Exercise helps me when my body is “doing the dyskinesia dance”. I ride my theracycle. My movement specialist added amantadine to my senimet and Entacapone . I have less off time, feel better and have almost no dyskinesia. Dyskinesia makes me very tired. I go to a gym for silver sneaker classes 2 or 3 times a week. Exercise is a must for me.

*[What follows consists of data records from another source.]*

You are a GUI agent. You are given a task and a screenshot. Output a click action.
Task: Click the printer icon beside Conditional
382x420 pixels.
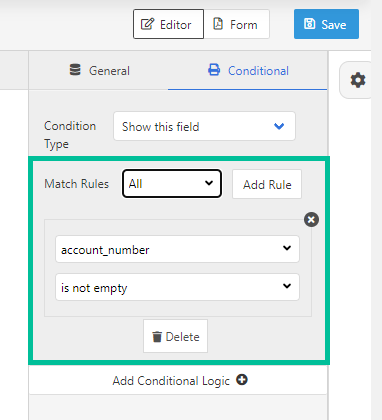(214, 70)
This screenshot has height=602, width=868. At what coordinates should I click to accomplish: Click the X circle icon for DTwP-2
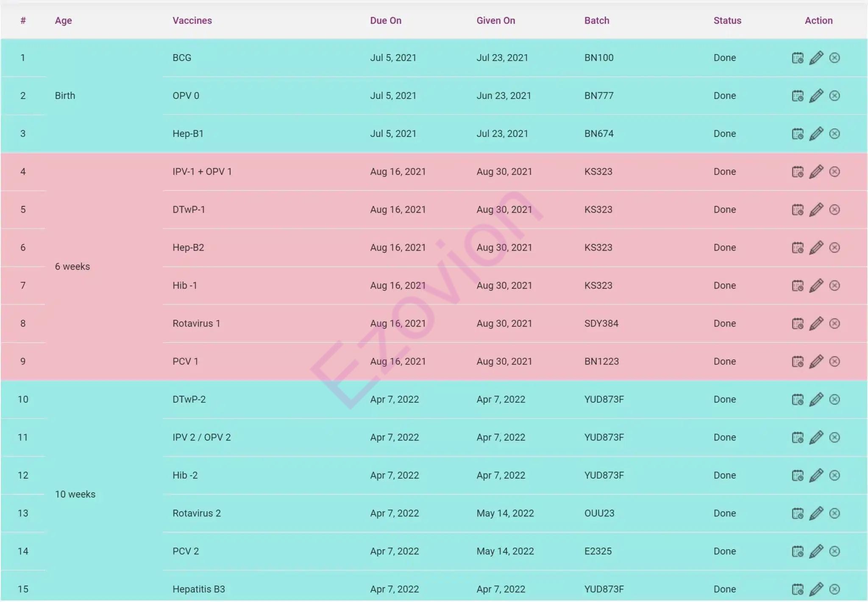coord(834,399)
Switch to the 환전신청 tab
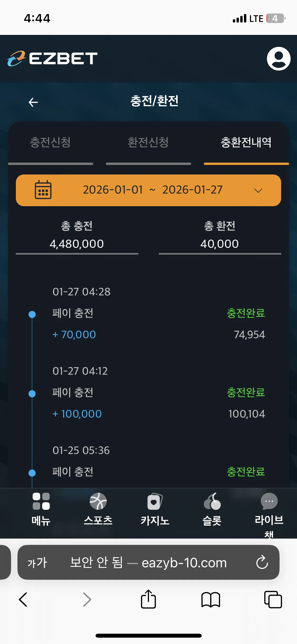Image resolution: width=297 pixels, height=644 pixels. [x=148, y=142]
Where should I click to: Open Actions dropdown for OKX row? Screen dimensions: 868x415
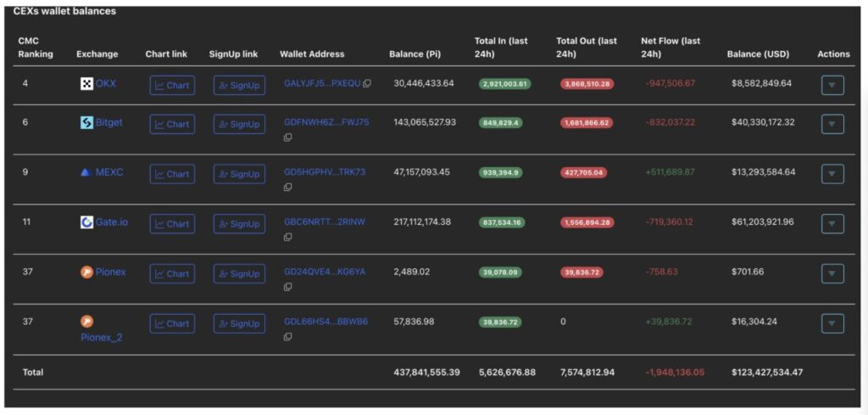[832, 85]
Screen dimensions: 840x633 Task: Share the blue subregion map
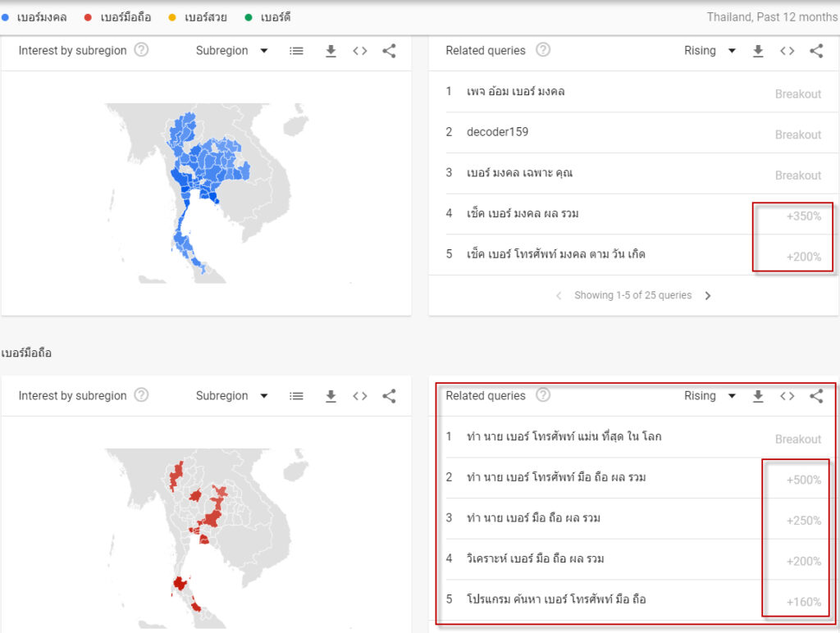tap(390, 51)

Excuse the typos just getting over a bad Hypo struggling to type, I have Apomorphine, Amantadine twice a day Rotigotine patch overnight plus others I try and reduce or increase the amount of Apomorphine I give you myself as to the severity of the Dyskinesia, more Apomorphine more Dyskinetic I am, less and I struggle with freezing and rigidity, it's a case of the lesser of the two evils I'm afraid, but I'll have a go at what works for you!!! Regards Gavin Tomlinson 😁🇬🇧

I feel for you! I had DBS surgery and while ago and the doctor was tweaking my generator in. On my way home I ended up taking a pill (carb/levo 50/200) and this put me into dyskinasia for about 6 hrs. I agree it is very exhausting. I laid on the floor flinging my arms and legs and tightening up with cramping. The only thing I can say is you can only work through it. I wish you good luck.

I get the shakes often when falling asleep. i listen to Brazilian music. That helps some. I know I will progress but I have regular visits to my movement specialist and recentl increased my carpadopa to 5 pills a day

I believe that I should include the past couple of years and the journey that I am on. I think the pandemic caused a lot of grief to many. I was no different. I think that it cut both my husband and I from the herd . He has been quicker to reintegrate than I have. We still do Zoom Church. Getting up early is hard for me. That's not changing.

PD can weed out those who are "fair-weather friends" , but that isn't always a blessing for my life. Sometimes, I would like someone who can weather PD, but then they aren't "invested", like I am. So I spend a lot of time hiding my sadness and loneliness and fighting depression.

Well, I am ready for a nap. Naps DO help. They help me to have the energy needed to live with PD. Now if we can just make PD fun!